# AGR Northeast Zone



## wayman (Mar 5, 2009)

AGR's "Northeast Zone" includes the entire route of the Keystone, Empire, and Downeaster services; the entire routes of the Adirondack, Vermonter, and Ethan Allen; and the entire territory of the NEC Regionals, including Richmond and Newport News which are clearly out of the "NEC" proper.

1, Since some long-distance trains are obviously allowed for NEZ awards (eg, the Adirondack), I assume this means that one could take the Silver Meteor from NYP to RVR as a "Northeast Zone" award trip? As in, one is not limited to a Regional? Or is there some restriction beyond "what the map shows" that specifically excludes taking long-distance trains to/from Richmond?

2, With an NEC Regional being extended to Lynchburg (just as some are extended to Newport News), will AGR enlarge the "Northeast Zone" to include the route to Lynchburg?

3, If one can take a Silver NYP-RVR as a NEZ award, and if LYH gets added to the NEZ, then in theory one might be able to take the Crescent PHL-LYH as a NEZ award?

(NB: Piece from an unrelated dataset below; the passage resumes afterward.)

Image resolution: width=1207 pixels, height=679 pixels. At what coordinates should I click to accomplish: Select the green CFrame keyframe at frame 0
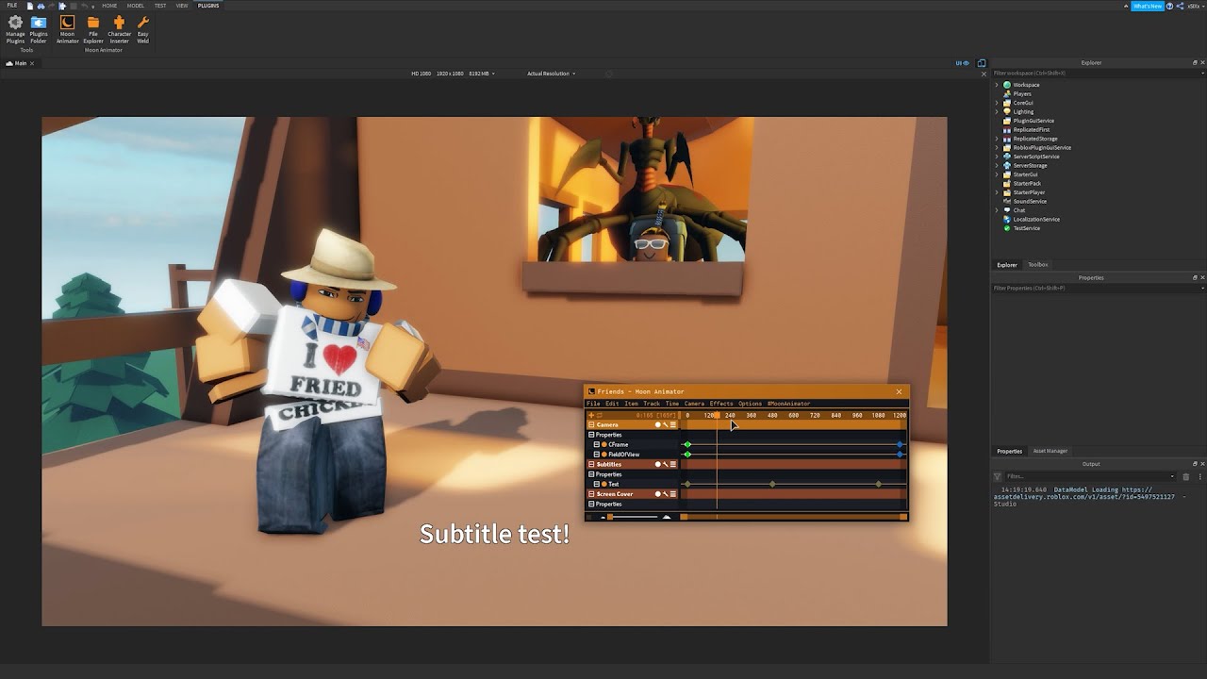[687, 445]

I have no idea how likely it is that the NEZ would actually be expanded... I sort of have my doubts that AGR would think of this. But if this all came to pass, I would be a very happy camper!


----------



## the_traveler (Mar 12, 2009)

As long as it is within the Northeast Zone, I would certainly say that you could take a Silver from NYP-RVR. Just last week, I got a NEZ award from KIN-BUF. That included a Regional from KIN to NYP and from NYP to BUF was the *LSL*!


----------



## AlanB (Mar 12, 2009)

wayman said:


> AGR's "Northeast Zone" includes the entire route of the Keystone, Empire, and Downeaster services; the entire routes of the Adirondack, Vermonter, and Ethan Allen; and the entire territory of the NEC Regionals, including Richmond and Newport News which are clearly out of the "NEC" proper.
> 1, Since some long-distance trains are obviously allowed for NEZ awards (eg, the Adirondack),


The Adirondack is not considered a long-distance train, it is considered a corridor or State sponsored train.


----------